NovelToon NovelToon

Demi Adikku Aku Rela Menikah Muda

01

Suasana di kamar rumah sakit itu sunyi senyap, hanya ada seorang gadis cantik berhijab sedang duduk terdiam,

sambil sesekali mengusap rambut seorang bocah laki-laki yang tertidur pulas, dengan alat-alat rumah sakit yang terpasang di tubuhnya.

Lisa, gadis berumur 19tahun. Berperawakan kecil, langsing, putih, cantik dan berhijab

Dia seperti mimpi di siang bolong, bagaimana tidak?

satu bulan lalu, keluarganya mengalami kecelakaan tragis di dalam bus saat, hendak pulang usai jalan-jalan bersama.

Kedua orang tuanya meninggal di tempat kejadian, sedangkan adiknya koma hingga sekarang.

Beruntungnya, Lisa hanya mengalami luka ringan saja.

Sejak kejadian itu Lisa harus menjadi tulang punggung, demi menghidupi dirinya juga membiayayi pengobatan sang adik.

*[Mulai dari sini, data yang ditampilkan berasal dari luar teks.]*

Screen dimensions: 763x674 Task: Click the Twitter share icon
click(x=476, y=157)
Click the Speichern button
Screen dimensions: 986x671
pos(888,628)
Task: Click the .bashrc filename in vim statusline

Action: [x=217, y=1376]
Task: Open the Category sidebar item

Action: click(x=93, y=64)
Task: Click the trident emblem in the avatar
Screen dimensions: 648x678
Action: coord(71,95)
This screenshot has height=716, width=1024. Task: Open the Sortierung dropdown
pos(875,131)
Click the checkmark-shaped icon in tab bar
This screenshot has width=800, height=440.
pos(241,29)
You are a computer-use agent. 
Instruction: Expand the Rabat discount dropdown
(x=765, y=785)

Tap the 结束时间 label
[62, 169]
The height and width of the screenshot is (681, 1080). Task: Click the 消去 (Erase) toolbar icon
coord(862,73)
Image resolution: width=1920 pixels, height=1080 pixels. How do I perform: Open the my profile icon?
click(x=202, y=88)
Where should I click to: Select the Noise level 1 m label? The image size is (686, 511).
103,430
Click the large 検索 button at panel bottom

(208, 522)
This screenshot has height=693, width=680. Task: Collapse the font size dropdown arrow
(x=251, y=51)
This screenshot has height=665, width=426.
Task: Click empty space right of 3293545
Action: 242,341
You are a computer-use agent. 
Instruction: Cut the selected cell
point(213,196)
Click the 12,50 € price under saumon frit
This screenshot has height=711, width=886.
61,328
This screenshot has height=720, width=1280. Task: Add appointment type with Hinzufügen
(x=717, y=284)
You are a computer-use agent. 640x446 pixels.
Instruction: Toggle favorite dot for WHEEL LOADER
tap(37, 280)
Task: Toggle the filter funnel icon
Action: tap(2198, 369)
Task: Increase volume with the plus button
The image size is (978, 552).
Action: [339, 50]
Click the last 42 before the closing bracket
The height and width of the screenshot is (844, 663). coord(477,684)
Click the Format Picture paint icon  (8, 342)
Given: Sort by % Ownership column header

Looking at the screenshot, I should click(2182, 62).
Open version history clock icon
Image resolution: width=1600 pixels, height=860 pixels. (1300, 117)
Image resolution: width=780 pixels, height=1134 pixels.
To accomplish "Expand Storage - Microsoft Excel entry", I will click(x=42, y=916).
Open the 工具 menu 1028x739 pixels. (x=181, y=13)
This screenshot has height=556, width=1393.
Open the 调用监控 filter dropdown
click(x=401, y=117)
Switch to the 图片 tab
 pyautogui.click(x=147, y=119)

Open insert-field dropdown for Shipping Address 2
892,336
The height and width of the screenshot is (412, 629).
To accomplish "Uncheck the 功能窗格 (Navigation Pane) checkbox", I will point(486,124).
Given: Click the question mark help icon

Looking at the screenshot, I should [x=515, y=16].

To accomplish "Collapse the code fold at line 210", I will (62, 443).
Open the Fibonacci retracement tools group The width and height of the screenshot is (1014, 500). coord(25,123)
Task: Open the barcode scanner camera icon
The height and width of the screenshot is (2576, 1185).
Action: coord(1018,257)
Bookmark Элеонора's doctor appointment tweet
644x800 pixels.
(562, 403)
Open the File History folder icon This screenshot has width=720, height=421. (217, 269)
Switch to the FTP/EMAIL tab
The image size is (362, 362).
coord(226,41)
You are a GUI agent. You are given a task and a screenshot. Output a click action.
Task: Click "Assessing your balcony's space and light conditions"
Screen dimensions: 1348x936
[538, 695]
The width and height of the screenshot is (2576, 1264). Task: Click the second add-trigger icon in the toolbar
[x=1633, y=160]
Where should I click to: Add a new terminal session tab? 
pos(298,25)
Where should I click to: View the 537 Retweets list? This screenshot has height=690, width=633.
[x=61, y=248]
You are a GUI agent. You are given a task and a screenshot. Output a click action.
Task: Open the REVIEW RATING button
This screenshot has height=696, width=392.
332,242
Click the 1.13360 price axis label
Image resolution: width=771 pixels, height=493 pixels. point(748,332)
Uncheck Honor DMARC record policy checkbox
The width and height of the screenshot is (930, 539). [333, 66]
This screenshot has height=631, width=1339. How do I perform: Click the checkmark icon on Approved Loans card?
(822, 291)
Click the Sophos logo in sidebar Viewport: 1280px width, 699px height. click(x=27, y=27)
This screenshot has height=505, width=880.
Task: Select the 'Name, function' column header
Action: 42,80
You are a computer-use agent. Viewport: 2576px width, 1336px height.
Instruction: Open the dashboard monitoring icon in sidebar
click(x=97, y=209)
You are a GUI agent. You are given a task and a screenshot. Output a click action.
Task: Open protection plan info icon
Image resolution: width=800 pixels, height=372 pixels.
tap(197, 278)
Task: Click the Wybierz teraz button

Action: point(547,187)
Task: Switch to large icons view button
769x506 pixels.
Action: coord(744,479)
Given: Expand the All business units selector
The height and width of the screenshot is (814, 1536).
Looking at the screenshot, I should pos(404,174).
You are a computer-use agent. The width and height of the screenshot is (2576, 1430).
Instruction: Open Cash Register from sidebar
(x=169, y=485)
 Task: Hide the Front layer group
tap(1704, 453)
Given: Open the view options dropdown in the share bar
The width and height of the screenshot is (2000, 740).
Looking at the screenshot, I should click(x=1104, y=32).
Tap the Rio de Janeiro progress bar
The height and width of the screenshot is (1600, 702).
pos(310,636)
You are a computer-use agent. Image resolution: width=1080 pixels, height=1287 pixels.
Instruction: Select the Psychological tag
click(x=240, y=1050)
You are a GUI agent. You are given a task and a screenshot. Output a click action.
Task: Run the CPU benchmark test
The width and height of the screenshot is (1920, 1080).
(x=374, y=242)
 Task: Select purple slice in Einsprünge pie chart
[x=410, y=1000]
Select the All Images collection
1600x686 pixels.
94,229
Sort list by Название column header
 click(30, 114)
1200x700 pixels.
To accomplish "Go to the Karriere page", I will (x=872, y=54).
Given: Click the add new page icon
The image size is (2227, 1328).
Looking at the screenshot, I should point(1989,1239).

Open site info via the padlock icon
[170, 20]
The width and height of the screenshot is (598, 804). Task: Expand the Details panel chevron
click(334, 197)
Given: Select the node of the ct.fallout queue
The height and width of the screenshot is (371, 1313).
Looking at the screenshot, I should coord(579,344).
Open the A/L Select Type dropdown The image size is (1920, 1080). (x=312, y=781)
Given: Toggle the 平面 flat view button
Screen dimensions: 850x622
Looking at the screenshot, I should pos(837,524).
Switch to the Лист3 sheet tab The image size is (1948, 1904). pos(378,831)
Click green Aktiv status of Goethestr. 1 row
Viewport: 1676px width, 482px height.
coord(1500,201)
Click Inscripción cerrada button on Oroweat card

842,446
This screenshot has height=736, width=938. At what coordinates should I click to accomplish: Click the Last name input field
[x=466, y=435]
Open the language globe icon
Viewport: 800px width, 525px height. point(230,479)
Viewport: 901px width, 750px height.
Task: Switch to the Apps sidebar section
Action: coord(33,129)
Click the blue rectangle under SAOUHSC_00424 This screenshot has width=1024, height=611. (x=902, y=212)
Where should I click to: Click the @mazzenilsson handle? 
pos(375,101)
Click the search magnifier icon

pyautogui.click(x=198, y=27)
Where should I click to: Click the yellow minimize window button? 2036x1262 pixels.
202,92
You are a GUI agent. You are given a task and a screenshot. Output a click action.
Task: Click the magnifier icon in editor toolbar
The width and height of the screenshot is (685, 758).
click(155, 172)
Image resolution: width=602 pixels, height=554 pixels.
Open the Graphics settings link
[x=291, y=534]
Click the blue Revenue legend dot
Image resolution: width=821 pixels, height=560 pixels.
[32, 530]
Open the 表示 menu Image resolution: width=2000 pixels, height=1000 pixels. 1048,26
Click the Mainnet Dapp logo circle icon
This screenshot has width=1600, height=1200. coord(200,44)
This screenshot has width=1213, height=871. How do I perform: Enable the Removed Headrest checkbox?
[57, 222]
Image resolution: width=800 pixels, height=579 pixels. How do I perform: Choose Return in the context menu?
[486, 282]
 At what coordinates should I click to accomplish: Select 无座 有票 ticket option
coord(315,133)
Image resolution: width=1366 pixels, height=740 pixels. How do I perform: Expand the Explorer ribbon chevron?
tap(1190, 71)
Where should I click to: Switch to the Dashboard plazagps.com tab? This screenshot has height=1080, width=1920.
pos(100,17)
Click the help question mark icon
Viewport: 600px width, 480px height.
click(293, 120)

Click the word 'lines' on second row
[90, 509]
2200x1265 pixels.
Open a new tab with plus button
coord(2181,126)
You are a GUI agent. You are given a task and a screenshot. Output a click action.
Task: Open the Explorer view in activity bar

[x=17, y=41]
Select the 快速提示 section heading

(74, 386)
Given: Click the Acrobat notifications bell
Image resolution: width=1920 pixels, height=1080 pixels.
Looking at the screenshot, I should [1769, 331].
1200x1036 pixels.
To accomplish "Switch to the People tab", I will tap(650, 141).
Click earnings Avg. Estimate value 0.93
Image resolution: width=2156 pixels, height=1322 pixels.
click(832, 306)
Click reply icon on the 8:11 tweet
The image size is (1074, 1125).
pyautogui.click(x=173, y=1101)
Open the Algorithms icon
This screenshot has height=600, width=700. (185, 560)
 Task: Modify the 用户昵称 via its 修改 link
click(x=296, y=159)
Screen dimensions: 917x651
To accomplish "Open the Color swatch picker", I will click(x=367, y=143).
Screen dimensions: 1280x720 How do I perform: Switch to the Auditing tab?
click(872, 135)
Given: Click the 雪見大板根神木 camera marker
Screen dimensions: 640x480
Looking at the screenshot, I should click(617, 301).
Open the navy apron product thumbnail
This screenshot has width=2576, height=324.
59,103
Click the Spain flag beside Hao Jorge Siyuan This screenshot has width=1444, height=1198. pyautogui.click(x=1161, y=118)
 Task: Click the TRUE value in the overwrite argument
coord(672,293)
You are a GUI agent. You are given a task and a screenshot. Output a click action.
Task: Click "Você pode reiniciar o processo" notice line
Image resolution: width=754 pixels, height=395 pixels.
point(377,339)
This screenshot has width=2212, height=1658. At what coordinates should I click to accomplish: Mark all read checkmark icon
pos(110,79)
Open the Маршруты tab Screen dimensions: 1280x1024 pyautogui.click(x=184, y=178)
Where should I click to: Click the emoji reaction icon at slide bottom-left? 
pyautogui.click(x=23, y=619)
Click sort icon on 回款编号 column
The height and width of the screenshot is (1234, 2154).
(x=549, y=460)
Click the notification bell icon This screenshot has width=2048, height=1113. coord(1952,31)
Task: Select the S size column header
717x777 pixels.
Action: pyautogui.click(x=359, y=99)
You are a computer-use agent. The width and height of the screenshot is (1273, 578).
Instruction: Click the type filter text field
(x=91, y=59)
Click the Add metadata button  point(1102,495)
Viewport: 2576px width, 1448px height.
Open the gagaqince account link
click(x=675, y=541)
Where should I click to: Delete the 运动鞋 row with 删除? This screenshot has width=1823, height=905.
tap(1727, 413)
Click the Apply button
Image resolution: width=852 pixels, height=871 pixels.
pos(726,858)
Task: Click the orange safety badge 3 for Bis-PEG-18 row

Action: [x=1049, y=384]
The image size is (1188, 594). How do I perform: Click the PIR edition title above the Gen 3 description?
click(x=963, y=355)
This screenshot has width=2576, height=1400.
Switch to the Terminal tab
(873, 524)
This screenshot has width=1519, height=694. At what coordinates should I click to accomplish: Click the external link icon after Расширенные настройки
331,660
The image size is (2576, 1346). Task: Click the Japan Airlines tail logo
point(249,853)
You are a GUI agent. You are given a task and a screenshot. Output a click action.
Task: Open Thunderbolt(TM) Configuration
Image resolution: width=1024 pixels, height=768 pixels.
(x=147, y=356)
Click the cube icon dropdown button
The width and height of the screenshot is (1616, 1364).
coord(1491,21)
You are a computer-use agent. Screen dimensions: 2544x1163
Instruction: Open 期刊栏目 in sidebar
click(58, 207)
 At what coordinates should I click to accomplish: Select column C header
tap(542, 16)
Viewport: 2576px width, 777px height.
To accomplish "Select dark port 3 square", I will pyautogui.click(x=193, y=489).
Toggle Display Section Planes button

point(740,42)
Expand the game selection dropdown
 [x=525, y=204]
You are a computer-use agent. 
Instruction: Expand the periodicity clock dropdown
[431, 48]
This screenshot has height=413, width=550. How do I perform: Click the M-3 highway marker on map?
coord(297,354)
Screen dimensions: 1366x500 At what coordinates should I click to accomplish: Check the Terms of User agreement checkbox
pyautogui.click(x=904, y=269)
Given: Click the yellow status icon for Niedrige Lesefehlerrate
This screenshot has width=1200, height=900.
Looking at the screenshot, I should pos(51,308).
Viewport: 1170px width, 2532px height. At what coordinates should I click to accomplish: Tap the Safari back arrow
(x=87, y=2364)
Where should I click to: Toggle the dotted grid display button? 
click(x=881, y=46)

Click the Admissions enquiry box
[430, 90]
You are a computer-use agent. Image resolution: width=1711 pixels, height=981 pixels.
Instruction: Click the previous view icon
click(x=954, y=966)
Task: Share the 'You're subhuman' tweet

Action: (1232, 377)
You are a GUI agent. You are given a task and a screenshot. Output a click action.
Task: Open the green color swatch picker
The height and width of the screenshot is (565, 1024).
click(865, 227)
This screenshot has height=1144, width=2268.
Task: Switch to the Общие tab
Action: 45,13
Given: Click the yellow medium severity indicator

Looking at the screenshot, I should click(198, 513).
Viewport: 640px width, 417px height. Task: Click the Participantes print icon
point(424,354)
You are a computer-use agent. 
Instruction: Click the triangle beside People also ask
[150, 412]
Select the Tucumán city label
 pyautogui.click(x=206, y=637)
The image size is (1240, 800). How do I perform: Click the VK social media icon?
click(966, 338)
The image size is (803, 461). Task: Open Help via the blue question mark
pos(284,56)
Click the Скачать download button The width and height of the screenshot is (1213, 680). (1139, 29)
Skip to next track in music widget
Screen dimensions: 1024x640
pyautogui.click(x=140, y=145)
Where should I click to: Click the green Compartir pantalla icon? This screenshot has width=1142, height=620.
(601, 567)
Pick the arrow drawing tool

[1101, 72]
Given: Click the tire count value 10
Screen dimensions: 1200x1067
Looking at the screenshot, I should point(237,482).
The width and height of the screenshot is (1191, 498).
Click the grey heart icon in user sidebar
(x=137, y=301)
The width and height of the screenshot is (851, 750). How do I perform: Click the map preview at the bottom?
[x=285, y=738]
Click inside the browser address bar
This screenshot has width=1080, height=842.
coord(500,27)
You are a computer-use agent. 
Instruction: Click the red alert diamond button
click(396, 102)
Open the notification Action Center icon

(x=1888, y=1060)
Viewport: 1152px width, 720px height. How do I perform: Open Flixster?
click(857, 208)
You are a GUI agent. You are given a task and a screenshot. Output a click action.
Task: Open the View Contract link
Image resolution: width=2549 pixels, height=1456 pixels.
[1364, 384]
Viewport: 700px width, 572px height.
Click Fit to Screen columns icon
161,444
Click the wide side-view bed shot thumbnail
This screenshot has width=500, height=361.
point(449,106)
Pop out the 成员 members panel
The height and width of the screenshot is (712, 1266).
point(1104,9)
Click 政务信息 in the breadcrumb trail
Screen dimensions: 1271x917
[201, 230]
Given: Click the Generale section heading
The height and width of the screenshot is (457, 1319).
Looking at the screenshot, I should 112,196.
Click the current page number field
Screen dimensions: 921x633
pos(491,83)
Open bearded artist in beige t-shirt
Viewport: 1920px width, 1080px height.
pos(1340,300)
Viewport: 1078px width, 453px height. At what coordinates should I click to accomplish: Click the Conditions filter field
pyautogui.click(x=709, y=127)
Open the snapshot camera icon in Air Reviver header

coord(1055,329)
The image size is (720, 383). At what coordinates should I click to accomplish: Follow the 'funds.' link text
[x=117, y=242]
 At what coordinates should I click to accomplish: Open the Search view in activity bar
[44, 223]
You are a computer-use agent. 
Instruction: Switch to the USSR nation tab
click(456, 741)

Lisa yang hanya berkerja sebagai Office grils, di salah satu perusahaan di kota Jakarta. Dengan gaji yang terbilang tak banyak. Dia pun harus rela mencari pekerjaan tambahan untuk mencukupi kebutuhan sehari-hari.

Lisa biasanya akan mengambil kerja sampingan, di salah satu minimarket di dekat tempat tinggalnya. jadi, pagi sampai sore dia berkerja menjadi OB, sore sampai pukul 11 malam dia menjadi kasir di minimarket.

Lelah?

Sudah pasti, dia kadang merasa kelelahan, akan tetapi inilah hidup. Siapa yang kuat dia yang bertahan, seperti itulah simbol kehidupan.

Subuh itu Lisa bangun lebih cepat, selesai mandi dan salat, dia buru-buru pergi ke dapur untuk membuat sarapan. Hanya ada sisa nasi semalam dan satu telur di kulkas.

"Ah, lupa aku kan belum beli apa-apa hanya ada telur dan sedikit nasi, alhamdulilah bisa bikin nasi goreng," ucapnya seraya mengambil penggorengan lalu, mengiris bumbu dan memulai masak.

Selasai makan Lisa beranjak mencuci piring,membereskan peralatan dapur yang terpakai kemudian bersiap-siap berangkat bekerja.

Setiap hari dia harus berdesak-desakan di angkot, menempuh perjalanan 15 menit untuk bisa sampai ke tempatnya bekerja.

Yap, di sinilah Lisa sekarang berada, gedung tinggi menjulang itu tempat Lisa bekerja.

Meski Lisa hanya seorang OB di sini, akan tetapi itu tak membuatnya malu. Asalkan dia tak meminta-minta.

Lisa bergegas masuk ke dalam untuk berganti pakaian kerjanya lalu, mengambil sapu dan alat pel kemudian memulai pekerjaannya.

"Hey, Lis. Udah di sini aja kamu?" tanya seorang wanita muda dari arah belakang

Dia adalah Mona, teman sekolahnya dulu sekaligus patnernya bekerja sekarang.

"Hemm," jawab Lisa singkat

"Yaelah, Bu. jawabnya singkat banget," ujar

Mona sambil menepuk bahu Lisa. Namun, yang di tepuk hanya tertawa kecil.

"Eh, ngomong-ngomong kamu udah tau belum?" tanya Mona

"Tau apa," jawab Lisa sambil terus menyelesaikan pekerjaannya mengepel lantai ruangan demi ruangan

" Itu loh. Gosip yang beredar katanya direktur kita itu mau di ganti."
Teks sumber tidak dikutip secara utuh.